» **INSTRUCTIONS TO FOLLOW**: Please return the lines from the one with "Task: Collapse the cascader with the up arrow" through the end of the listing below, word for word, with every picture left out.

» **RECORDS PROVIDED**:
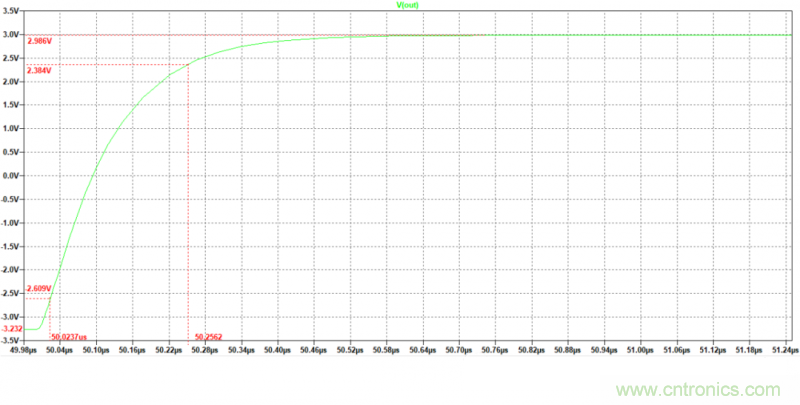Click the -3.5V label on vertical axis
This screenshot has height=405, width=800.
tap(12, 341)
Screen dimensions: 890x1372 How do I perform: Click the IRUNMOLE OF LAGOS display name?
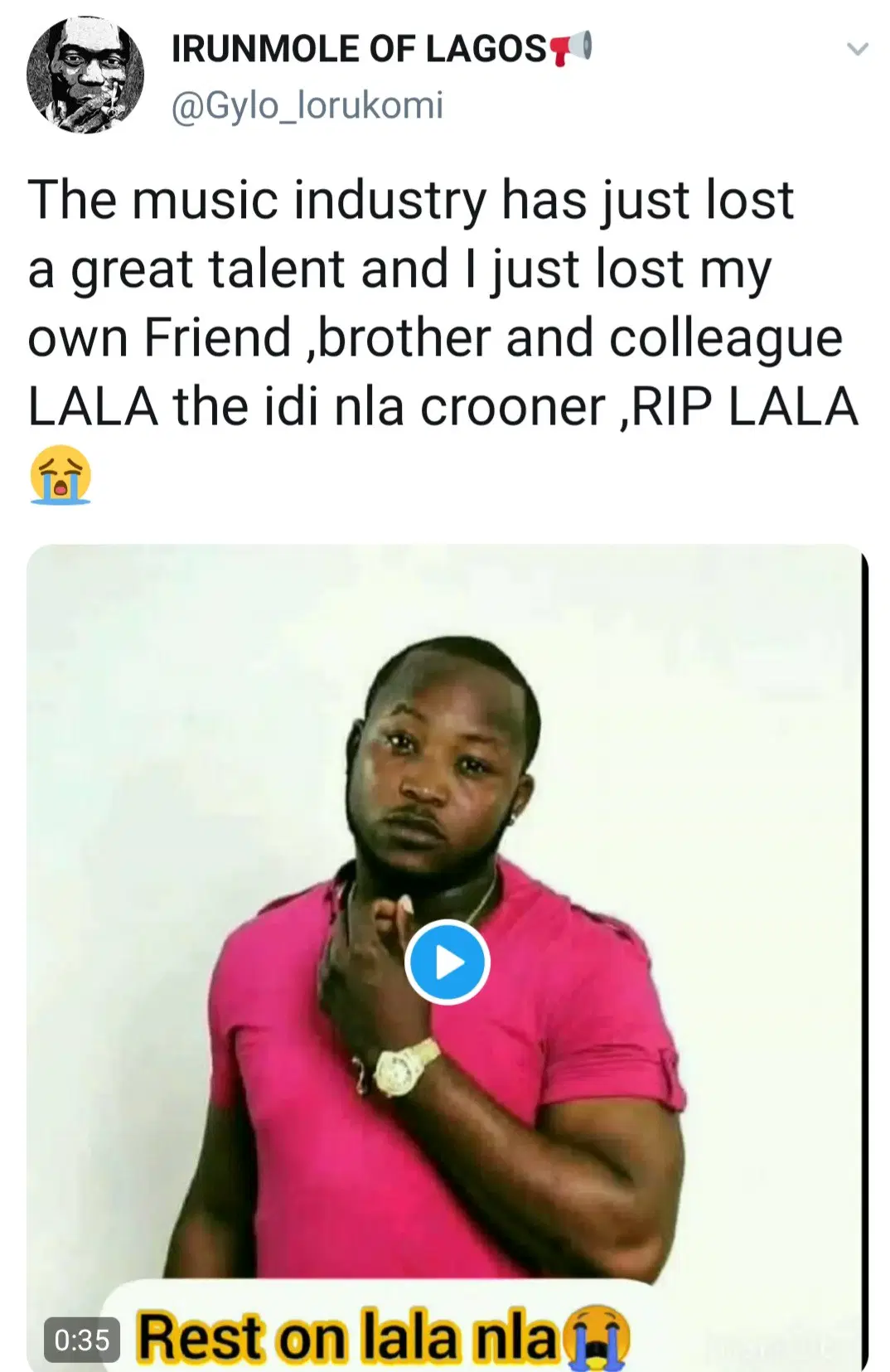coord(359,50)
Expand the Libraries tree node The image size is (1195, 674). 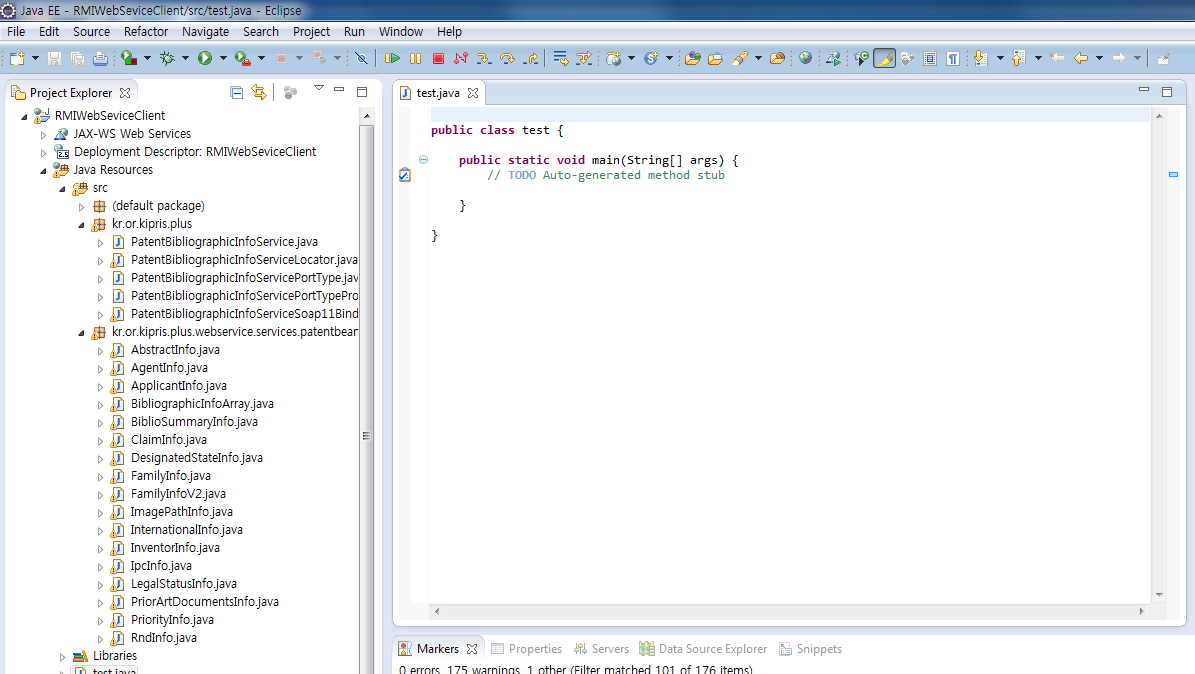(62, 657)
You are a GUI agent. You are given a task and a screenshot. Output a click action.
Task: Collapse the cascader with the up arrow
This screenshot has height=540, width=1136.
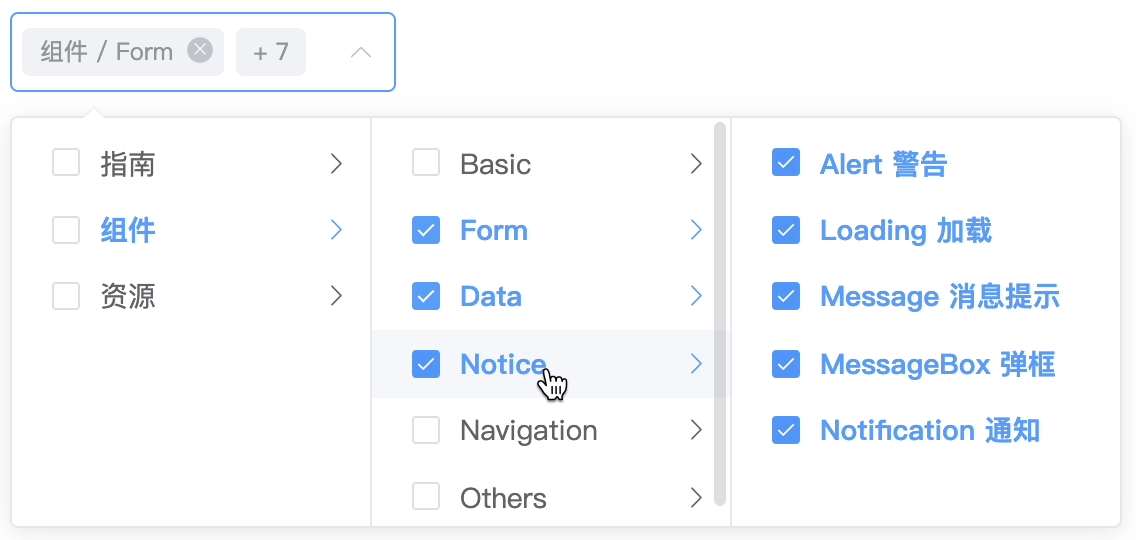click(x=361, y=52)
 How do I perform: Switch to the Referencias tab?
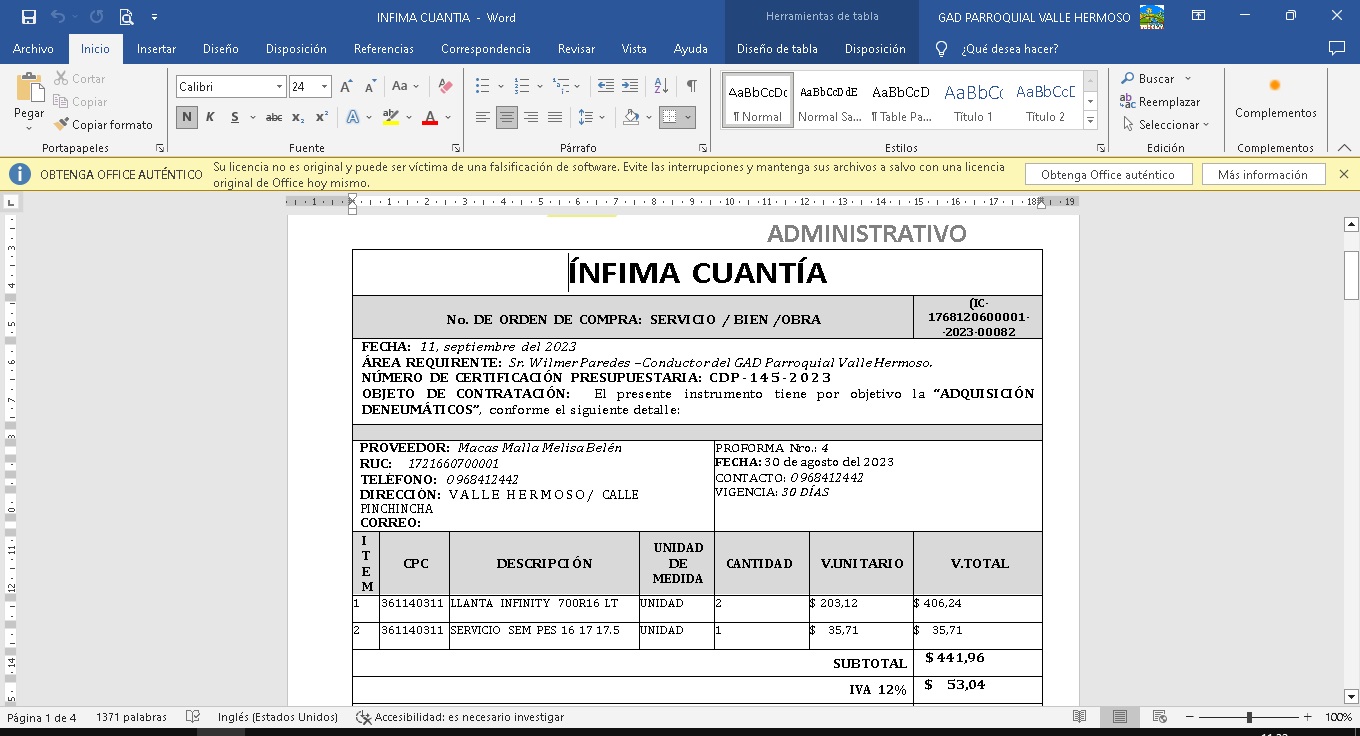click(383, 49)
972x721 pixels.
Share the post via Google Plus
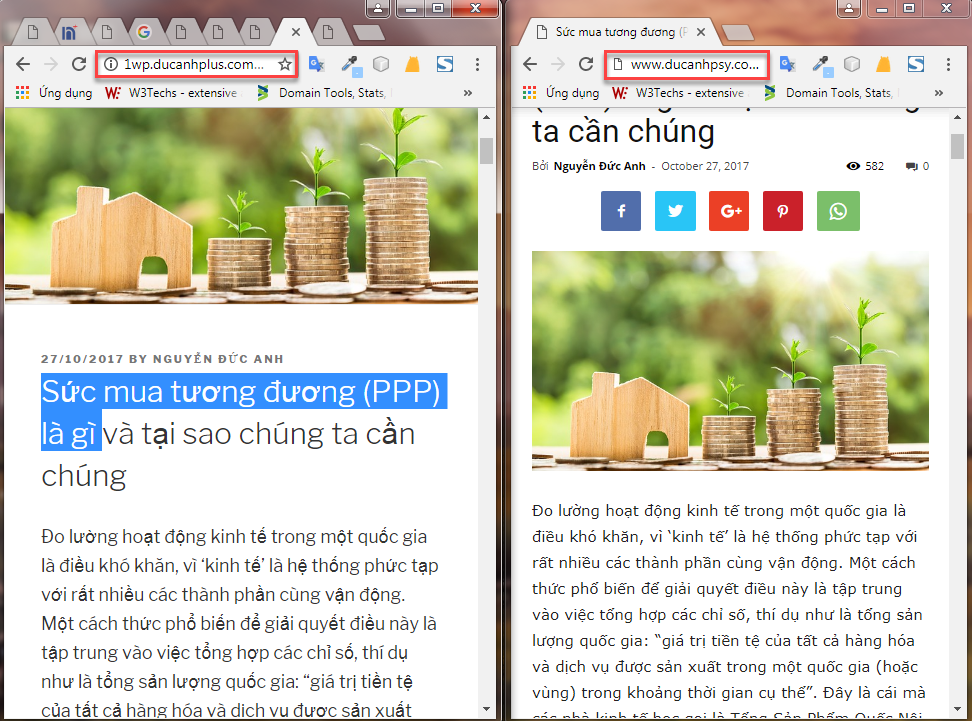729,211
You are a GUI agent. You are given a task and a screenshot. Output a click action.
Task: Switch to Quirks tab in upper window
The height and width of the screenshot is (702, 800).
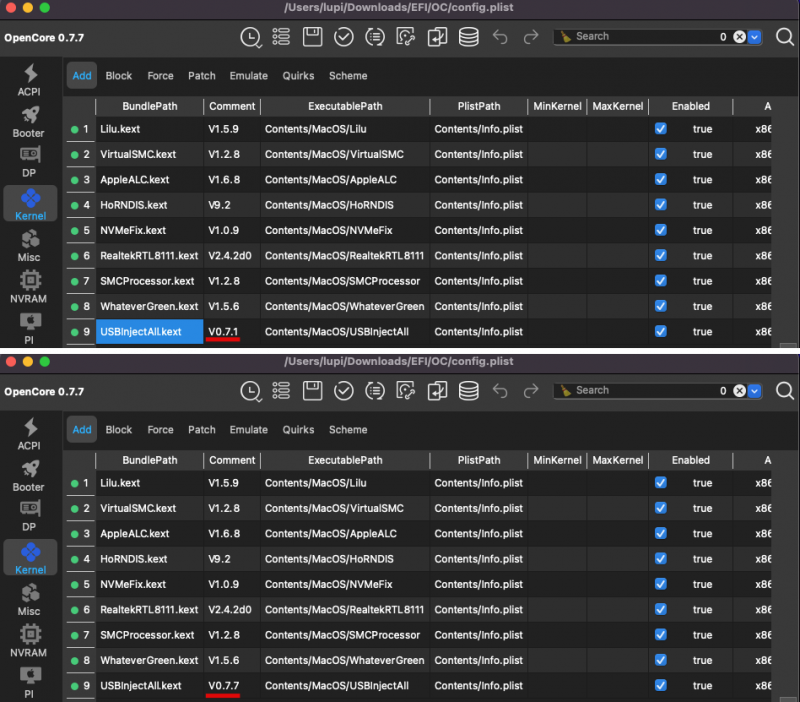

» **PROBLEM SOLUTION**:
Task: Collapse the cascader with the up arrow
This screenshot has height=540, width=1136.
click(x=361, y=52)
 How do I perform: Switch to the Referencias tab?
click(383, 49)
972x721 pixels.
Share the post via Google Plus
729,211
You are a GUI agent. You are given a task and a screenshot. Output a click action.
Task: Switch to Quirks tab in upper window
The height and width of the screenshot is (702, 800).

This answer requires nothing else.